Pull every line of text from the material below, unchanged, and leave out the pictures.

(Coordinate data for items)
"""

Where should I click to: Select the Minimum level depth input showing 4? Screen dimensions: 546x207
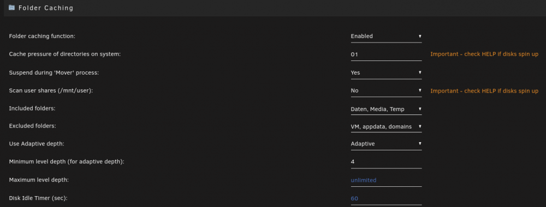point(386,162)
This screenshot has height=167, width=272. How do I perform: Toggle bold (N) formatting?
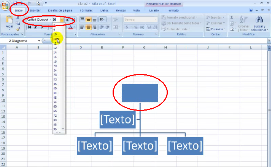pyautogui.click(x=29, y=27)
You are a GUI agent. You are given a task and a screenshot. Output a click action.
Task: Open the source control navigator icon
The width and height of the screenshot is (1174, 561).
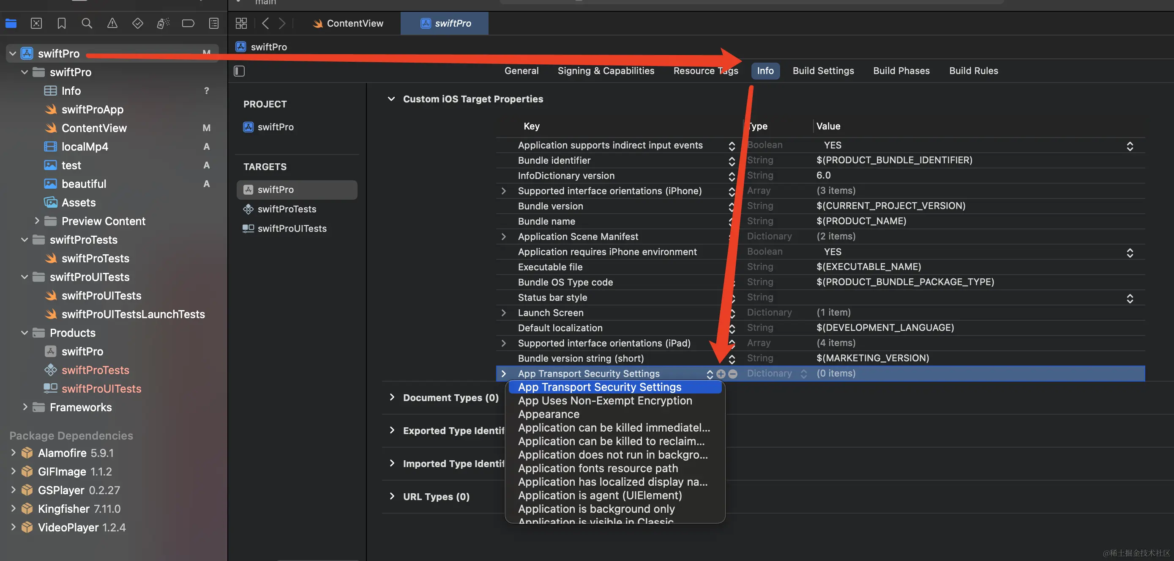[x=36, y=23]
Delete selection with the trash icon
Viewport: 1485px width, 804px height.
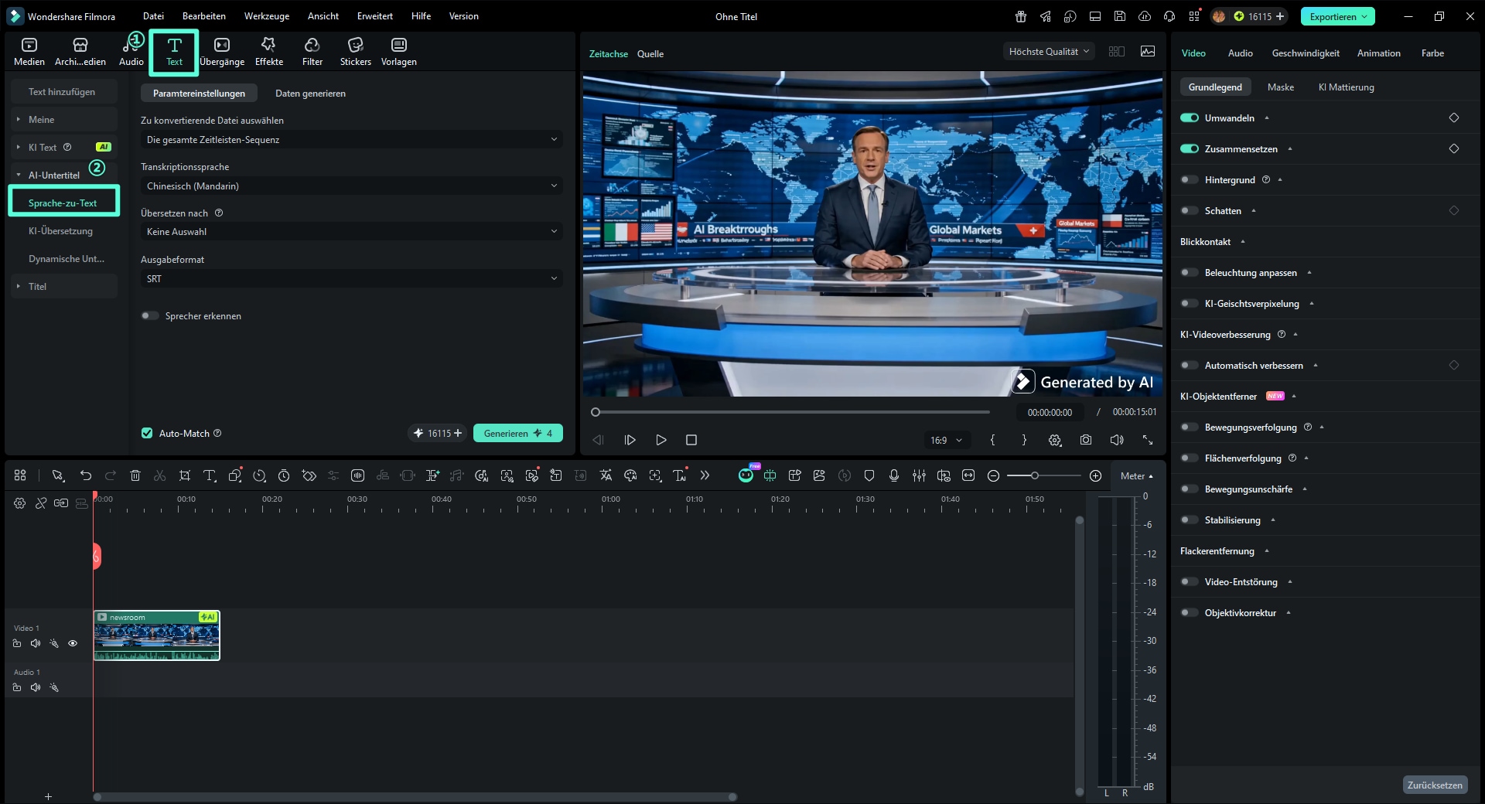[x=135, y=475]
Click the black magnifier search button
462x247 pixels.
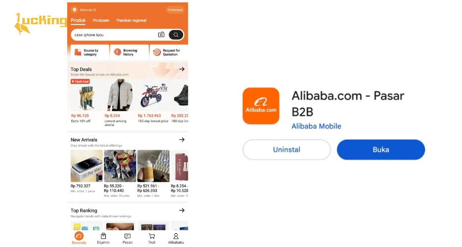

"""

§ EXERCISE ANSWER:
Where should I click to: Select the Minimum level depth input showing 4? Screen dimensions: 546x207
point(386,162)
This screenshot has height=167, width=272. How do I perform: Toggle bold (N) formatting?
pyautogui.click(x=29, y=27)
You are a GUI agent. You are given a task and a screenshot. Output a click action.
Task: Open the source control navigator icon
The width and height of the screenshot is (1174, 561).
[x=36, y=23]
Delete selection with the trash icon
Viewport: 1485px width, 804px height.
[x=135, y=475]
Click the black magnifier search button
462x247 pixels.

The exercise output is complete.